→ **Exercise data**:
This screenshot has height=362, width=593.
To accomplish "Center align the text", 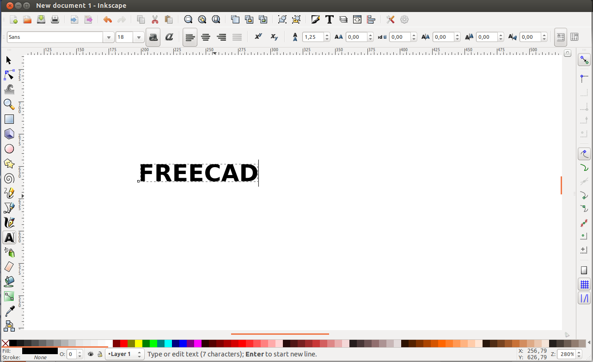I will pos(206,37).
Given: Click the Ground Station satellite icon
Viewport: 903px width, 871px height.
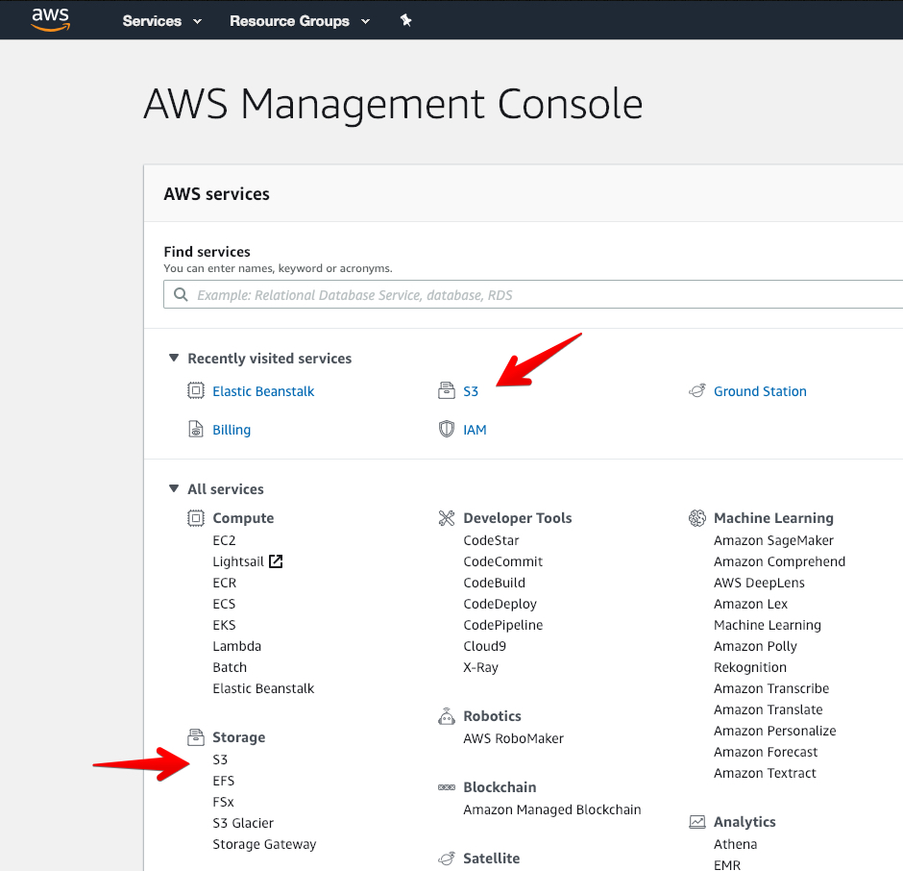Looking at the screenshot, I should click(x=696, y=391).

* * *

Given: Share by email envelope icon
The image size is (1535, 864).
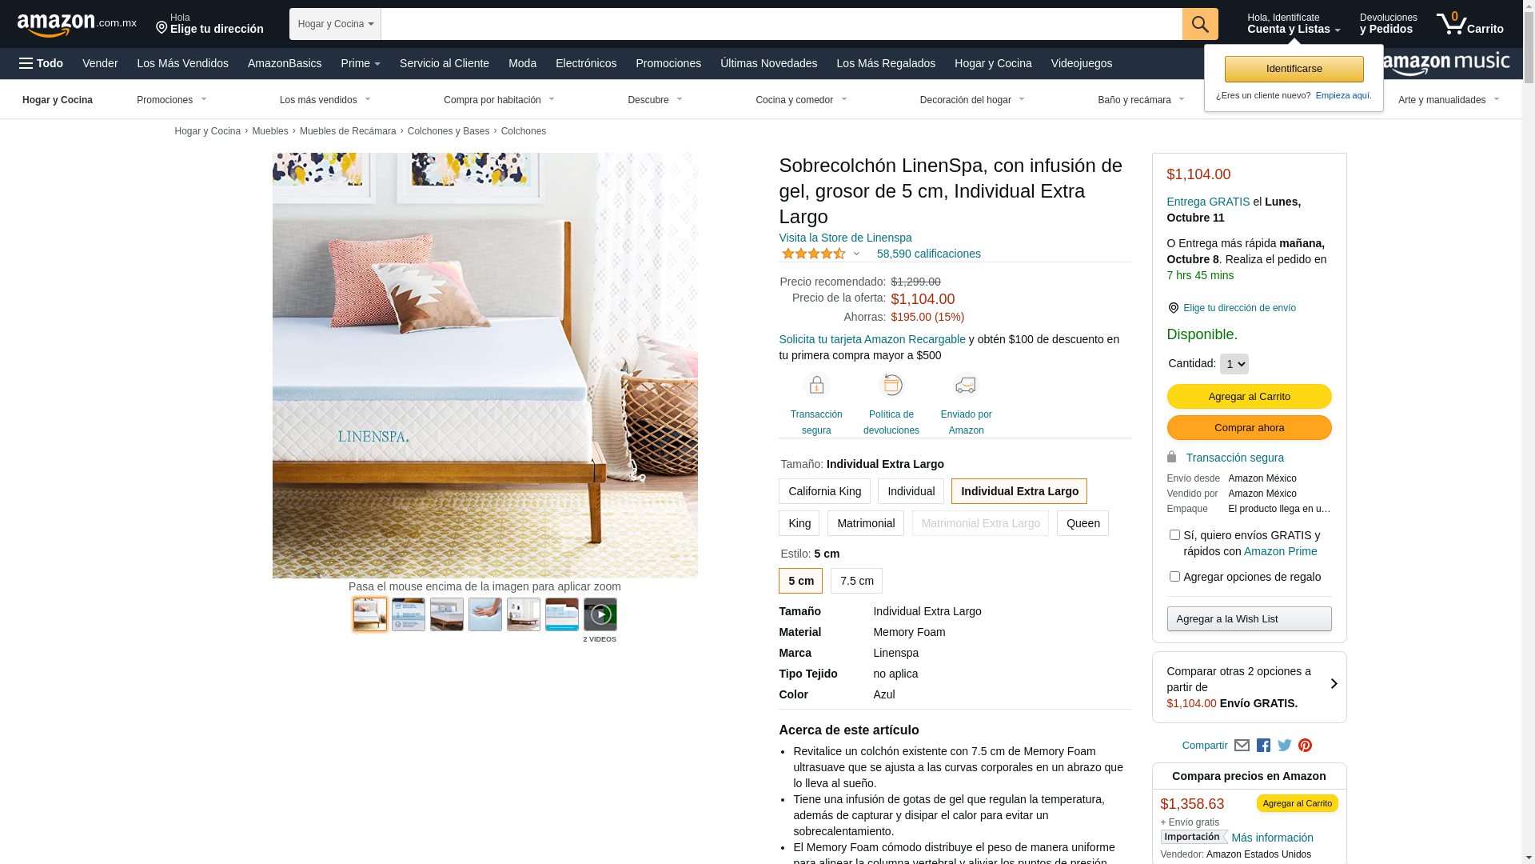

→ **Problem to solve**: Report each line in the data that holds the word "Given".

→ **Output for this exercise**:
Given: Click the Ground Station satellite icon
Given: Share by email envelope icon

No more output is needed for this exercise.